We love it here in Playa del Carmen. We really, really do. We also miss a lot of things like family and friends and the traditions that we didn’t even realize we had back home in Kansas City.
Jason’s birthday was yesterday. We’re not huge birthday people, but past years typically involved happy hour with friends, dinner with family and watching some March Madness. Being the new kids on the block in Playa, our social circle isn’t exactly broad, our families didn’t move down here with us, and as for March Madness, well for KU fans that topic is best left alone. So yesterday was my first attempt at trying to create the first of many new traditions in our new home.
We did sell or donate almost every single thing we own before heading down here, not particularly interested in doing that again, so I had to get creative with gift ideas. Versus getting something tangible, I thought back to what our purpose is for being here and together we decided together to spend money that, in the past, would have gone towards a present on an experience. So we’re headed to Cozumel tomorrow for a couple days of scuba diving, exploring and some fun. Cozumel is a special place for us, we got married there and haven’t been back since, so it will be interesting to see if anything has changed besides us.

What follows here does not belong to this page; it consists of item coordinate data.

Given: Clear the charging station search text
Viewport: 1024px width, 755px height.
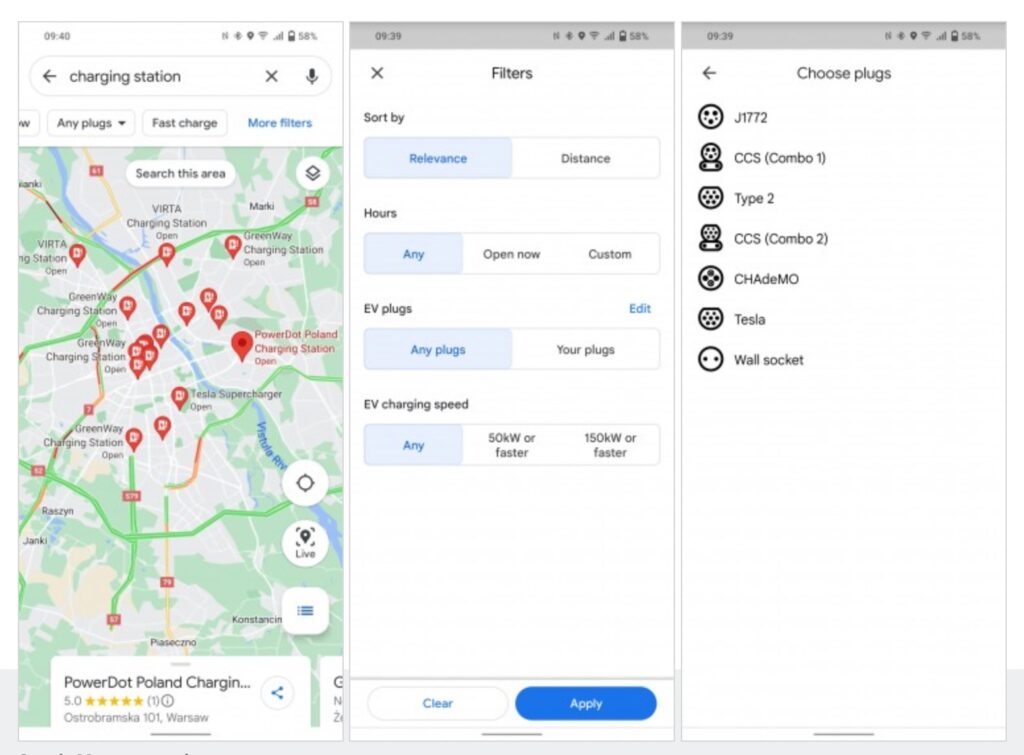Looking at the screenshot, I should [271, 77].
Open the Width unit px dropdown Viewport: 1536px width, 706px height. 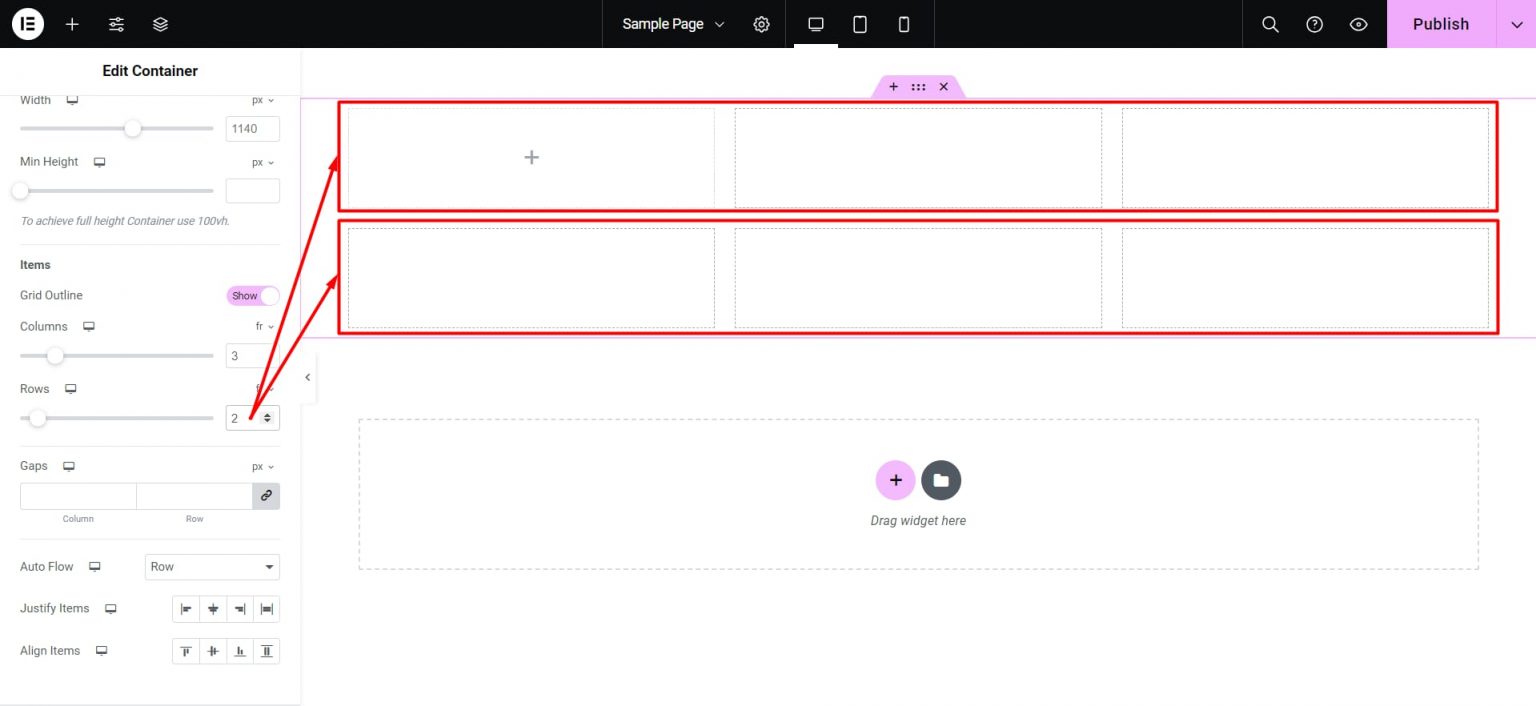(261, 100)
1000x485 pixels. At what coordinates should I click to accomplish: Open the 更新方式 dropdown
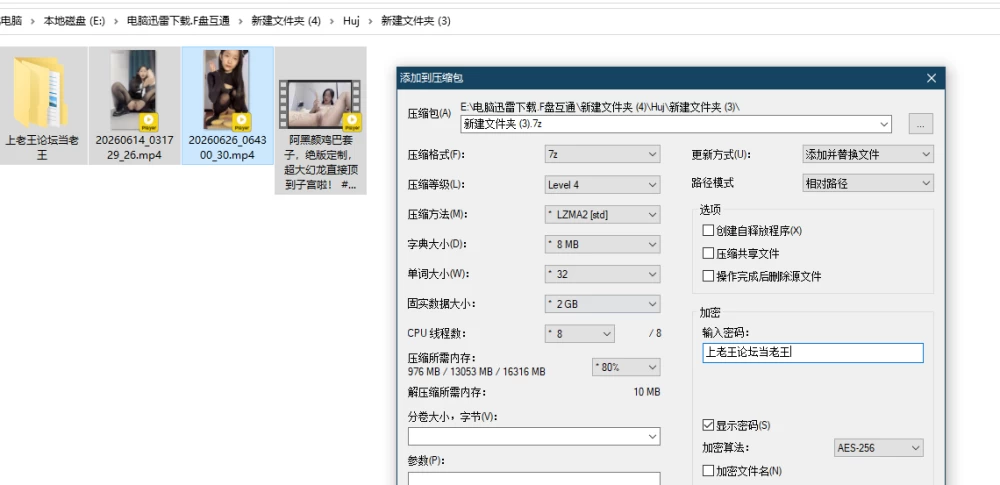click(868, 154)
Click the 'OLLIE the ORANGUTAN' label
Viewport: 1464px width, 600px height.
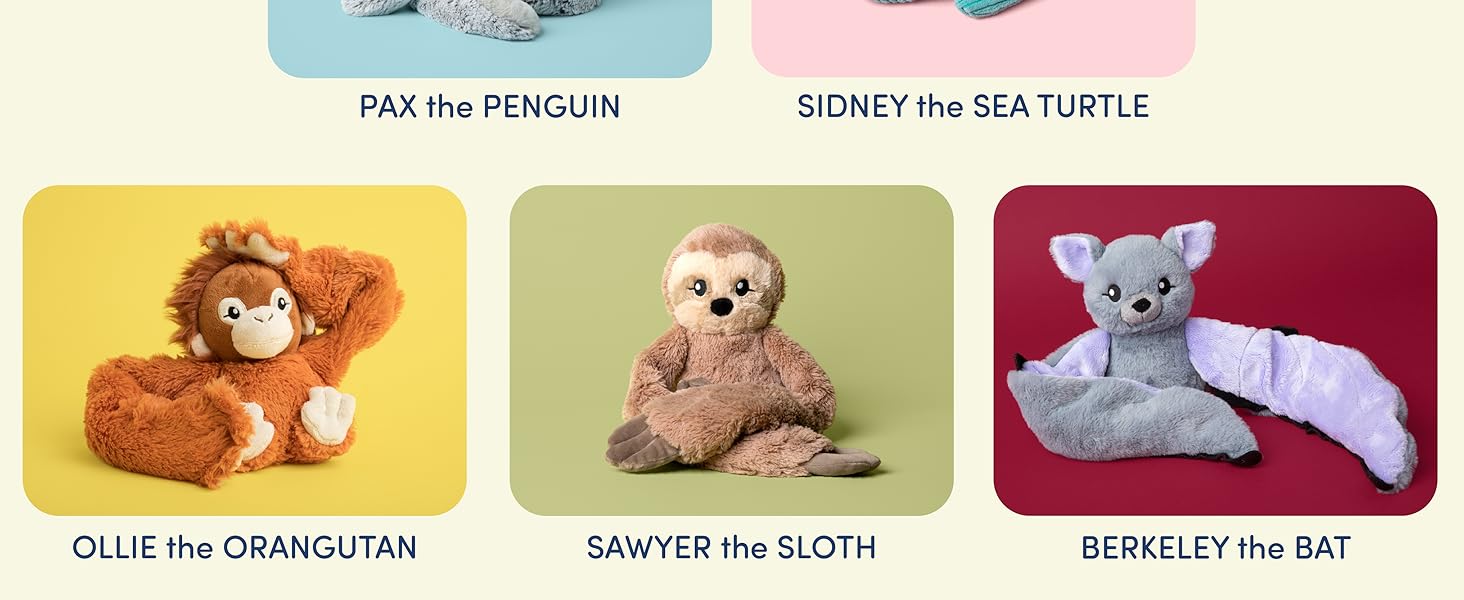tap(244, 548)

That being said, I couldn’t resist planning a little something the actual day of. We rode our bikes to town and ate brunch at Fonda Regina.
Afterwards we headed down to the beach for some people watching. Semana Santa, or Holy Week, is a major holiday here in Mexico, as well as other Latin American countries. This year it started March 24 and will continue on until next weekend. The schools are closed for two weeks and many of the government offices shut down for a few days which means vacation time. Mexicans from the interior of the country flock to the beach towns, including Playa, for their version of spring break. Which means crowded streets, stores, restaurants and beaches. We set up on the beach for awhile and watched large families with tents that seemed to include the entire contents of their house, multiple beach vendors selling food that we haven’t been brave enough yet to try and tons of kids playing futbol on the beach practicing to become the next Messi or Pele.
Having wanted to try something different for dinner, we headed to Alux Restaurant. It’s a unique restaurant located inside of a cave surrounding a cenote. A memorable experience to be sure, but not all for the right reasons. It was a trip to descend down into the cave to then be seated with stalactites (stalagmites?) hanging over head but the food ranged from great to just okay and our service was abysmal. For anyone considering going, I’d recommend a drink at the bar, a look around and then heading somewhere else for dinner.
Our walk home brought us through the apex of Semana Santa festivities on 5th Avenue. We passed massive amounts of people out celebrating. And in something I’d like to take credit for, but can’t, every other bar we passed had a live band playing covers of “The Doors,” one of Jason’s favorite bands. Some of the bands were a bit more…successful…than others.
Then this happened. My former marketing partners take heed of this guerilla marketing tactic. And then I beg of you, please don’t repeat.
Jason might have a different view of how his first birthday as a stranger in a strange land went. I think there were highs and lows to the day, there might have been a little homesickness as we remembered how we were celebrating a year ago but also a comfort in the technologies like Facebook, email, phones and video chat that helped keep the birthday messages coming and continue to keep us connected. There will be tweaks and adjustments to our new ‘traditions’ and celebrations together as we move forward, but I think I didn’t do too bad our first time out. What do you think? If you were away from everyone and everything you’ve know, how would you celebrate your birthday?